The Punjab and Haryana High Court has quashed a Punjab Government clarification that denied travel concession and old age allowance to retired employees facing pending proceedings. Justice Harpreet Singh Brar held that such benefits could not be withheld without legal backing. The court has directed release of dues within six weeks and declared that the order was not limited to the petitioners alone, but extended to all alike.
Allowing a writ petition, Justice Brar set aside the Finance Department’s circular dated December 22, 2022, which stated that retired officials drawing provisional pension would not be entitled to travel concession and old age allowance until exoneration in departmental or judicial proceedings.
The matter was placed before Justice Brar after retired employees of the Punjab State Warehousing Corporation challenged the denial of these benefits despite their entitlement under the applicable pension framework.
Justice Brar made it clear that executive or administrative instructions could not override statutory rules. “It is settled law that executive or administrative instructions do not have the authority to amend or override statutory rules, nor can any such instructions be issued in derogation of the statutory framework.
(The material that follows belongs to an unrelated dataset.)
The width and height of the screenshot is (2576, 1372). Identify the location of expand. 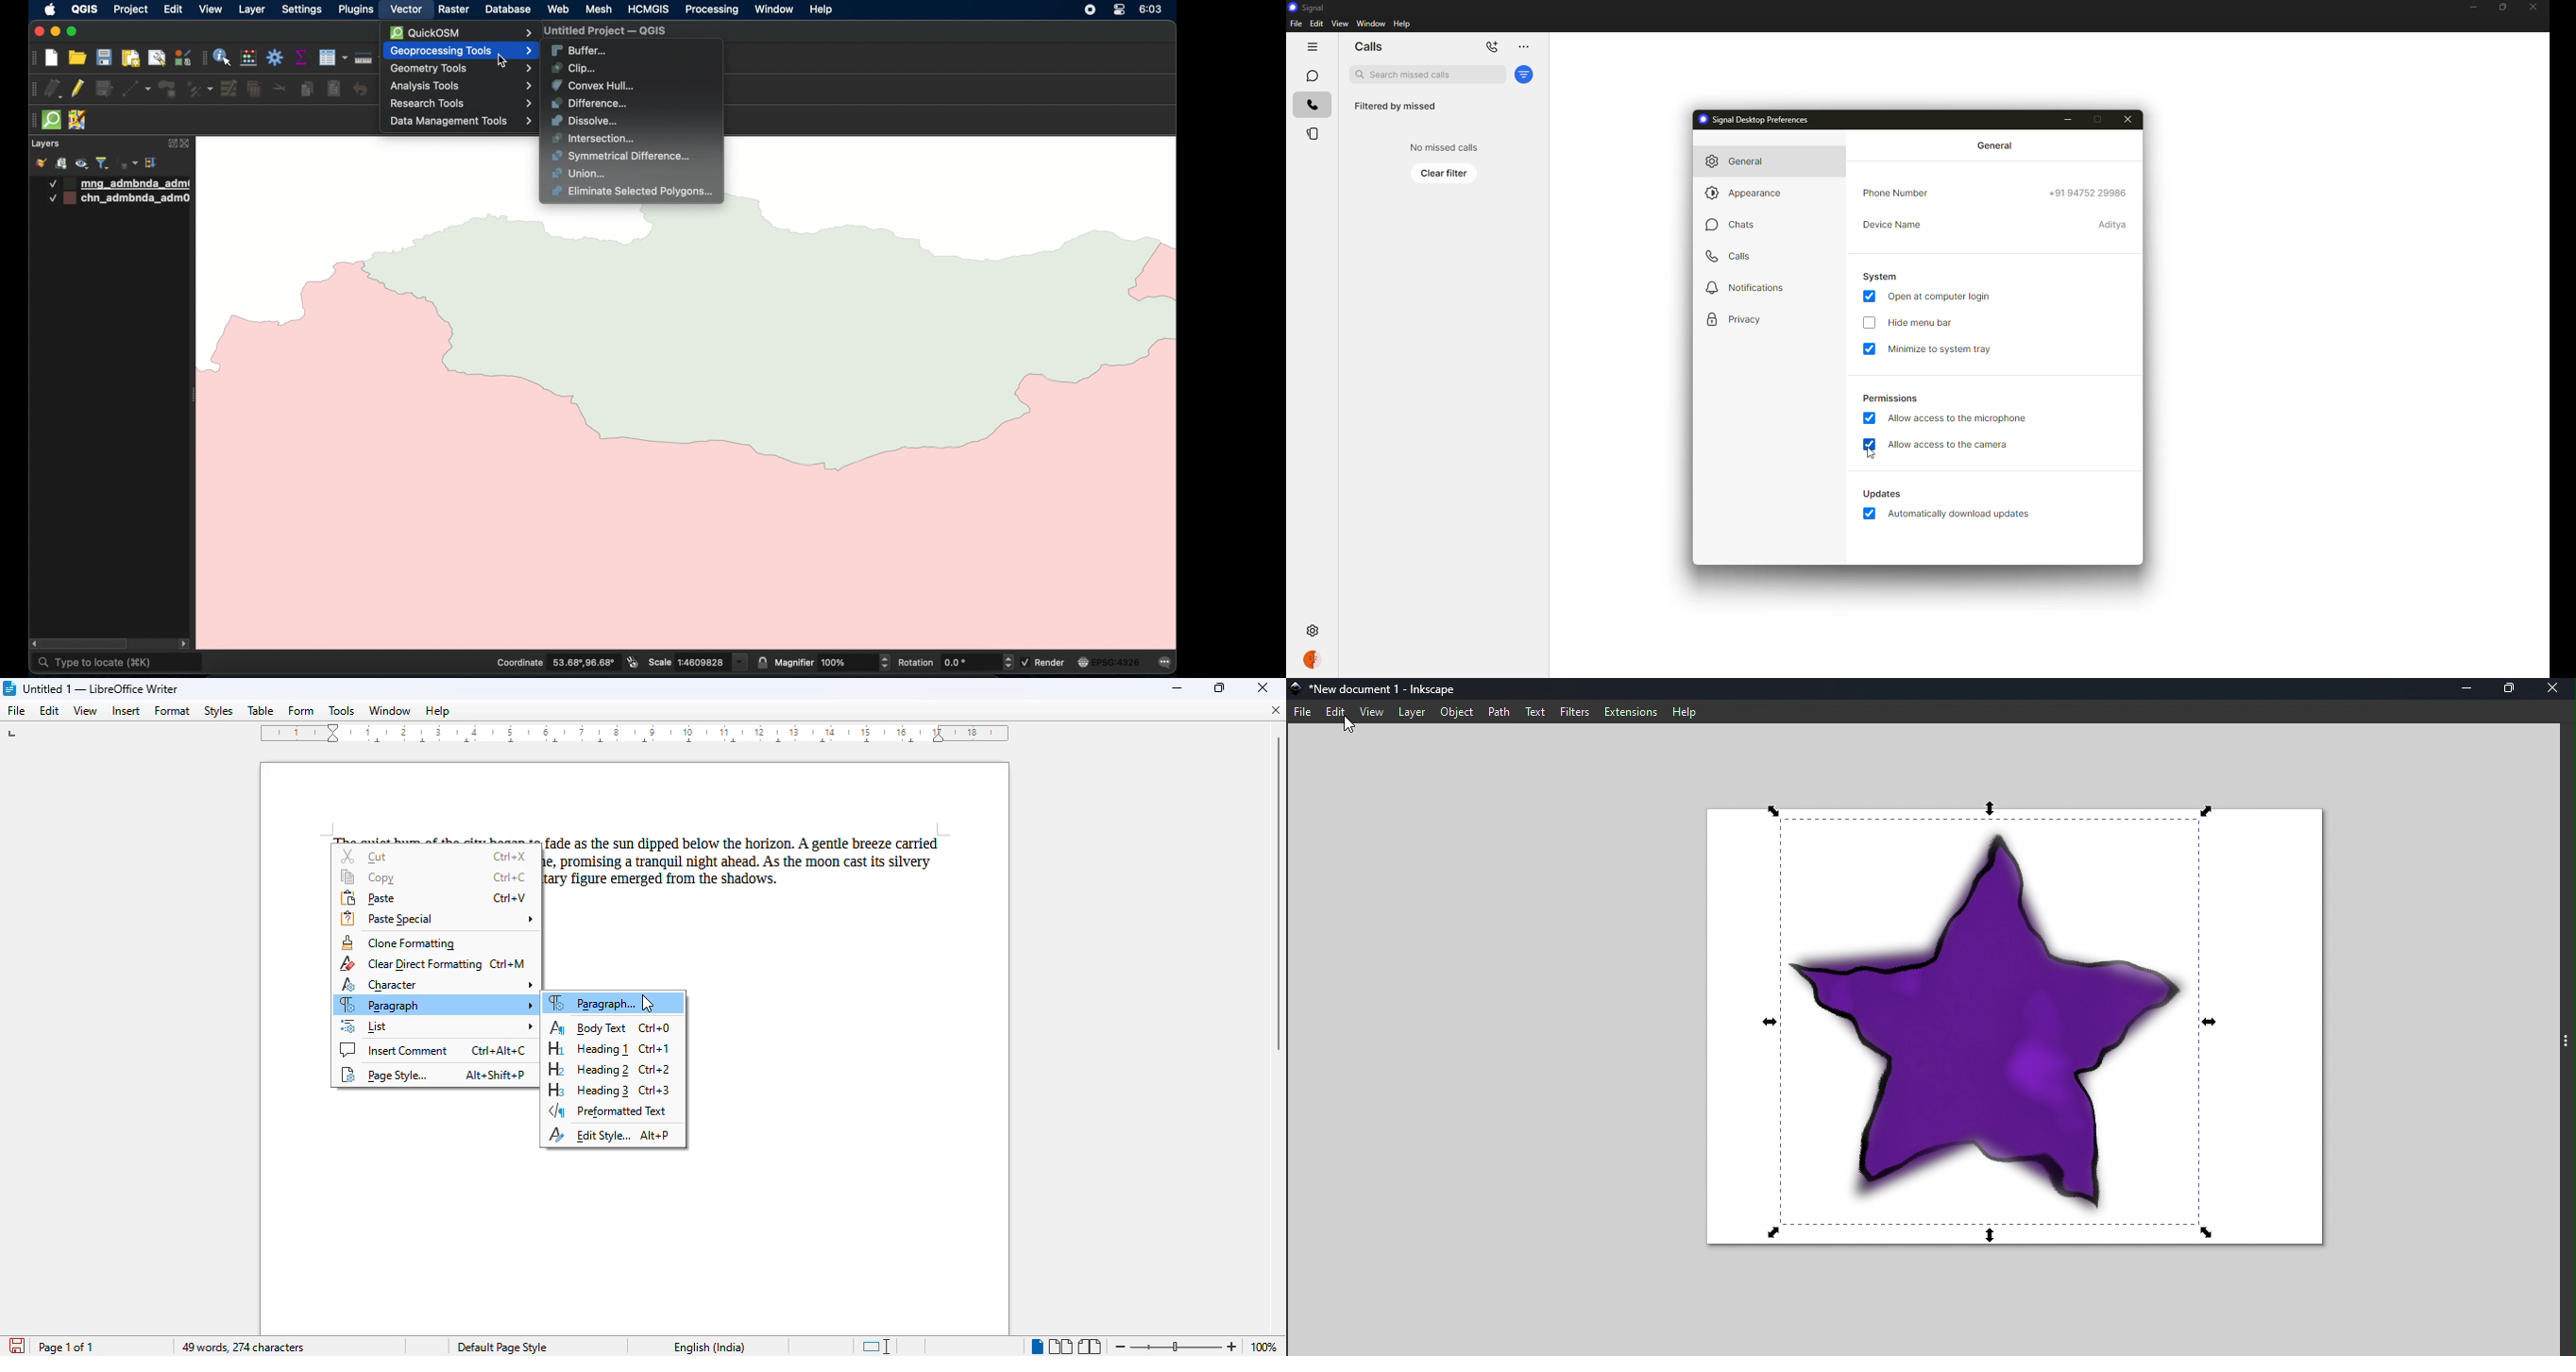
(170, 144).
This is for the reason that administrative directions, being non-statutory in character, do not carry the force of law,” Justice Brar ruled.
Referring to the Corporation’s Pension & Gratuity Scheme introduced in 1996, Justice Brar asserted that the employees were entitled to pensionary benefits on a par with State government employees, including gratuity, LTC and medical facilities. The Bench added that Punjab Civil Services Rules were applicable to the employees of the respondent-Corporation, including the petitioners, and they were entitled to the benefits flowing from there.
Justice Brar added there were no statutory provisions under the Punjab Civil Services Rules that empowered the employer to withhold payment of old age allowance and traveling concession during the pendency of departmental or judicial proceedings.
“Rather, the power to withhold the benefits was introduced for the first time through the clarification/instructions dated December 22, 2022…. This court is of the considered view that a person cannot be deprived of these retirement benefits without the authority of law, which is the Constitutional mandate enshrined in Article 300A of the Constitution,” Justice Brar added.
The Bench asserted that the denial of post-retirement monetary benefits during the pendency of proceedings was required to be supported by a specific statutory provision. “In the absence of such authority, it would amount to an executive curtailment of an accrued statutory entitlement,” Justice Brar observed.
Before parting, the Bench directed the State and other respondents to release the pending dues of old age allowance and traveling concession to the petitioners and all other identically circumstanced employees within six weeks. “It must be clarified that since the impugned circular/clarification dated December 22, 2022, stands quashed, the present judgement shall be treated as a judgment in rem, intending to give benefit to all similarly situated persons, whether they have approached this Court or not,” Justice Brar concluded.